Hello Matt,

Matt said:

If all that is agreed to, then I have three comments/suggestions:

1) I had originally commented on "truth-finding" when you moved to talk
about certainty and objectivism.  I think in developing a sustained
interpretation, how all these things relate should become clearer.  For
instance, the notion of "verifiable" and it's use in knowledge/truth,
but not the certainty of having an experience.  I agree with the general
outlines, and in developing your view, it would interesting to see how
you relate the "certainty" (all alone, as it is) of the first-person
point of view to the "verifiable certainty" (with a new friend) of
truth/knowledge.

Ron:
I would begin to connect them in a way that centers around instinctive
Decision making.

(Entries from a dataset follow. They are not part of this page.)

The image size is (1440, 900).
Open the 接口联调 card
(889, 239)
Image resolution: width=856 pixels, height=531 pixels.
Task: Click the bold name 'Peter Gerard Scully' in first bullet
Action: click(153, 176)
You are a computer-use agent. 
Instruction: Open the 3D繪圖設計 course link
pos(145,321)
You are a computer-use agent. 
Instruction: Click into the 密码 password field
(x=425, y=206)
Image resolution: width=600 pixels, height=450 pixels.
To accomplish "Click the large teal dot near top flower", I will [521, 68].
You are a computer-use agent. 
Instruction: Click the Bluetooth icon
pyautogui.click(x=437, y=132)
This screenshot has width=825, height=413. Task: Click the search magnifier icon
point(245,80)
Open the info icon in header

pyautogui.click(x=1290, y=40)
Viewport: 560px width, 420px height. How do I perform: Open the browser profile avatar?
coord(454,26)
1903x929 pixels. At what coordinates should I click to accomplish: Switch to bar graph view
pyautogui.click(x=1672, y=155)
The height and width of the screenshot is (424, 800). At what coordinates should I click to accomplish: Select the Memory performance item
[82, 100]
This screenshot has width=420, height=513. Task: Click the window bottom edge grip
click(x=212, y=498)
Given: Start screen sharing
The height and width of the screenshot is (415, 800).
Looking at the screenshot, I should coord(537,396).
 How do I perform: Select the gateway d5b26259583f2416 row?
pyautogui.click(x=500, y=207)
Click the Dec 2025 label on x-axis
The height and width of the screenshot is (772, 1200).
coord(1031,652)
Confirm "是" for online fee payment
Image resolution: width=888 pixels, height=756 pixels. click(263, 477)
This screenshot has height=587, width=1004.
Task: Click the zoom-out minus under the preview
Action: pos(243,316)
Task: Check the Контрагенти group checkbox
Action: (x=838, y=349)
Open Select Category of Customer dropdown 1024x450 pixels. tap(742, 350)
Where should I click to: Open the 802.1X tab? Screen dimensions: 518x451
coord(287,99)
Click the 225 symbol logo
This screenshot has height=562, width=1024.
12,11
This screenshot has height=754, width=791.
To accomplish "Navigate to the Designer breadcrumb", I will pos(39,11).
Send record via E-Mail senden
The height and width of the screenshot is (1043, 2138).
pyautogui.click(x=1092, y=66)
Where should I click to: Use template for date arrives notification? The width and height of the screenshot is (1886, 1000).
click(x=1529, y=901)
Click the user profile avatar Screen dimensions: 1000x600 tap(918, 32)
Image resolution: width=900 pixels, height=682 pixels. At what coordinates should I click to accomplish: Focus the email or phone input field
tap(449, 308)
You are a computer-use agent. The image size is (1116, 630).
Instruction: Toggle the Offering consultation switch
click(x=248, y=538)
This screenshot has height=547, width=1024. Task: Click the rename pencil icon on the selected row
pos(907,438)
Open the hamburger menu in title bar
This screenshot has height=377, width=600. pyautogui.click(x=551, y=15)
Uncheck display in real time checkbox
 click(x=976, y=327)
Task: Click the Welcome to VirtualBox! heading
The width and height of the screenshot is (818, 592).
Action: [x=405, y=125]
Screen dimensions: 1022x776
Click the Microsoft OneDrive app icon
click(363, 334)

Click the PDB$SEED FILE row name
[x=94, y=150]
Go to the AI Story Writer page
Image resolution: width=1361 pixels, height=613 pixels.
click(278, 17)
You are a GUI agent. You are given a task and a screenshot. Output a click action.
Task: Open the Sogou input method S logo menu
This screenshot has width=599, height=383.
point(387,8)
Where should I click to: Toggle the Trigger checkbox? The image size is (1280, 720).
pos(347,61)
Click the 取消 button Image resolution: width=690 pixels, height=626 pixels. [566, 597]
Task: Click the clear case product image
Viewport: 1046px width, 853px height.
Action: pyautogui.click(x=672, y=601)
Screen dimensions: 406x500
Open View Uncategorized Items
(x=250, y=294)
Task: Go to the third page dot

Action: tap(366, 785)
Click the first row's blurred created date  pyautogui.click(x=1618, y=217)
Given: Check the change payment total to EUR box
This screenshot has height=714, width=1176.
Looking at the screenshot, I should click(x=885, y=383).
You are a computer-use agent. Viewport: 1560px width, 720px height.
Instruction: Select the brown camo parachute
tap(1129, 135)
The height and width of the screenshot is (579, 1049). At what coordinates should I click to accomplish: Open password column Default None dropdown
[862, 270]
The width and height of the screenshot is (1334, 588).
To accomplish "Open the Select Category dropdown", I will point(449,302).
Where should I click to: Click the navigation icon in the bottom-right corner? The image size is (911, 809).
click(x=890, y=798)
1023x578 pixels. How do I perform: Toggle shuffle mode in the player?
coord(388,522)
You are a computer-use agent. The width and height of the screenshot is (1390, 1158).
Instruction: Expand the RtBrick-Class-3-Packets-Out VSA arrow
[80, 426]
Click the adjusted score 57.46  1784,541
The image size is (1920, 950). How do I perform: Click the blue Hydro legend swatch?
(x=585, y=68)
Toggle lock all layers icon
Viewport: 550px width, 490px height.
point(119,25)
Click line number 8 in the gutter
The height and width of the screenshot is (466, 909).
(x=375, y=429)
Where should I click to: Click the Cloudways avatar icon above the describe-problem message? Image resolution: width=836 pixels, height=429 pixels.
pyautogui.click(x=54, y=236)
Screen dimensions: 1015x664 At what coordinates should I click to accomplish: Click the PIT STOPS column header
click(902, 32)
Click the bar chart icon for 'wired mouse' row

Building on the concept that millions of years of
evolution
it's success and verifiability founded in the fact that we exist
presently by virtue of these qualia. This I feel, is the way we can make
our case
for pre-intellectual experience being more empirical than SOM's
objectivism.
>From the objective side, it may be seen as the human body being the
prime
Scientific instrument in which data is interpreted, verifiable by
tertiary 
Intellectual tools. Pirsig warns that these tertiary intellectual tools
Are constructed on assumptions and to keep this in mind when building
A conceptual understanding of experience.
It gives the old testament words "I am that I am " an interesting 
Descartes context. I am therefore I am. Certainty in being. The
foundation of all truths.

Matt:
2) You suggest "verifiable certainty" may involve "objectivism to
establish."  I would develop what you mean by "objectivism," especially
how it relates to "SOM."  The way I would use the terms must certainly
be different because I don't think "SOM" refers to anything other than
optional philosophical views.  I understand that Bo doesn't, and that
your view owes something to his view, so I would develop and make very
clear what things you think are necessary to reality (first instance, in
my terms, the first-person point of view) and those things that are
optional (for instance, in your terms, intellectually defining
certainty).

Ron:
Points well taken. Establishing what SOM is and How MoQ functions with
it
Seems to me to be the paramount argument to establish. I feel once we
Can demonstrate HOW MoQ provides a clearer understanding it will gain
A wider acceptance. It must be presented as pragmatic. It must be
useful.
On this I agree with Bo.

Matt:
3) I think your bridge to grammar and language is good, and I would
expand on it.  However, I would add the caveat that, if you try too hard
to stick to parameters laid out by Pirsig's Metaphysics of Quality, you
might stymie your own search.  Follow your nose, draw your own map, and
let your work shine a light on Pirsig and see how Pirsig's work shines a
light on yours.

Ron:
Good advice, Thanks Matt.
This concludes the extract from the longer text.